* [Assignment] With pictures omitted, copy exactly every line from the one that contains "Image resolution: width=1178" to the end of the listing below.

%%

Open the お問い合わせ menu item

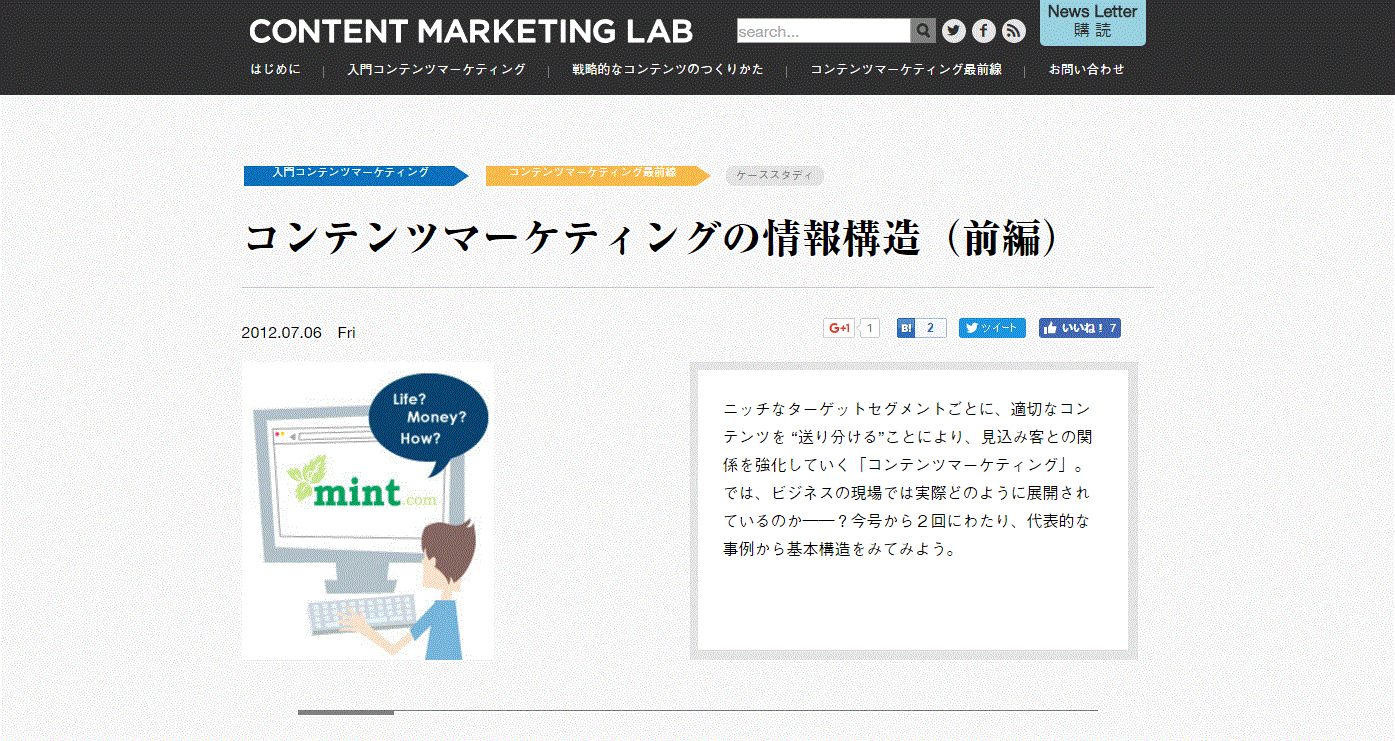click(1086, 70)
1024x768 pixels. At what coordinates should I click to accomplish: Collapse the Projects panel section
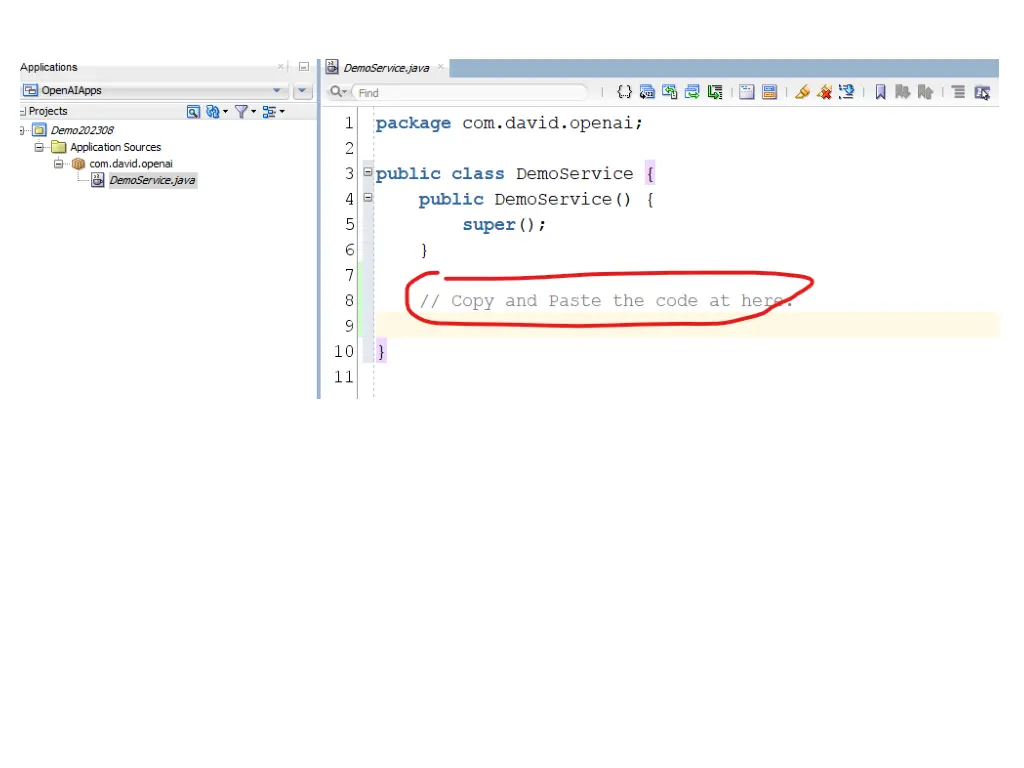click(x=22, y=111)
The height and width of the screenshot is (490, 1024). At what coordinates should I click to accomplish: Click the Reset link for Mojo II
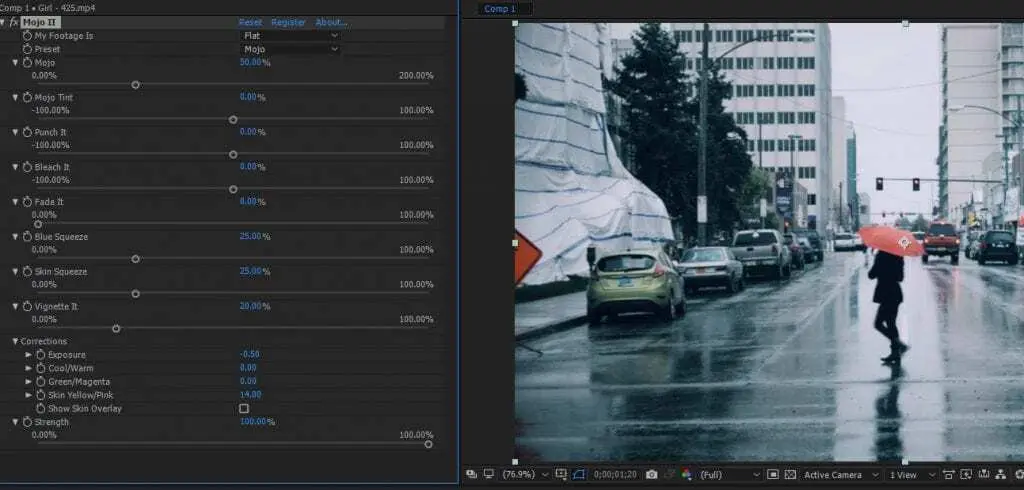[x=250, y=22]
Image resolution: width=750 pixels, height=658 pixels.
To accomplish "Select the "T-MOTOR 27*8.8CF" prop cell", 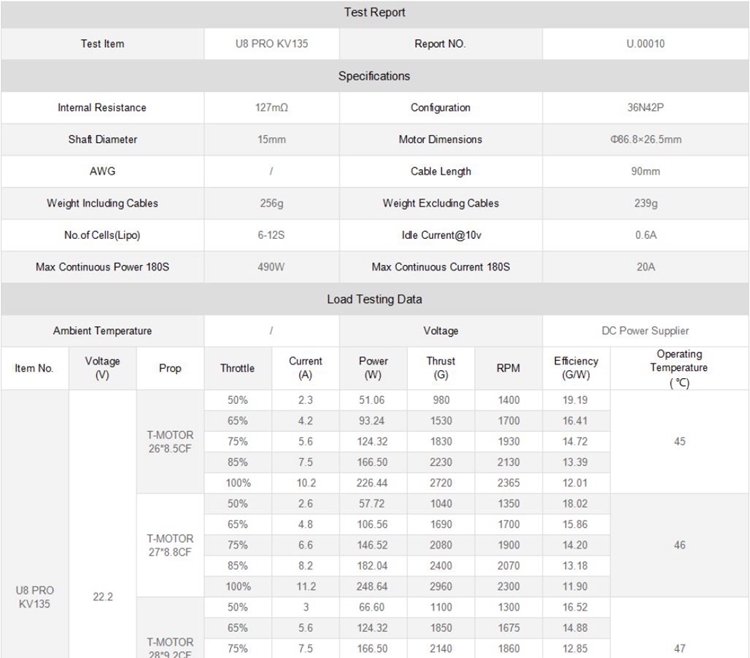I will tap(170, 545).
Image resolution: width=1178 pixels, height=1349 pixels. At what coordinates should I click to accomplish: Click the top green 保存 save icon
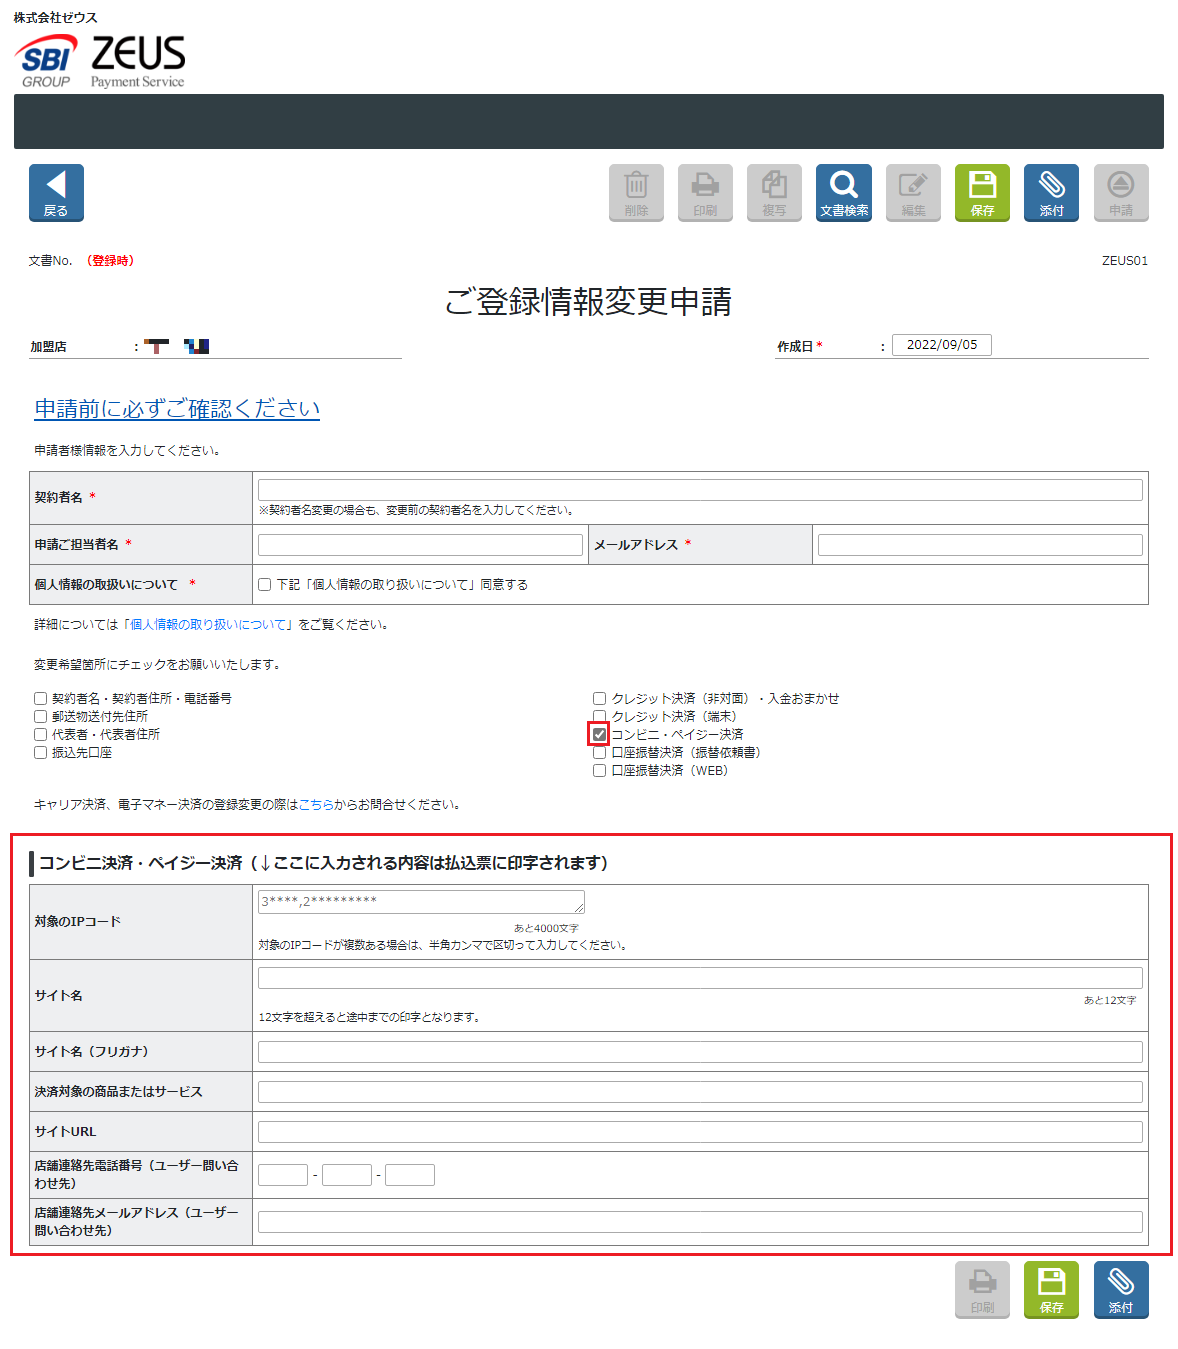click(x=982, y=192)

%%

* [Exercise response]
Image resolution: width=1178 pixels, height=1349 pixels. At what coordinates should I click to accomplish: Click the top green 保存 save icon
click(x=982, y=192)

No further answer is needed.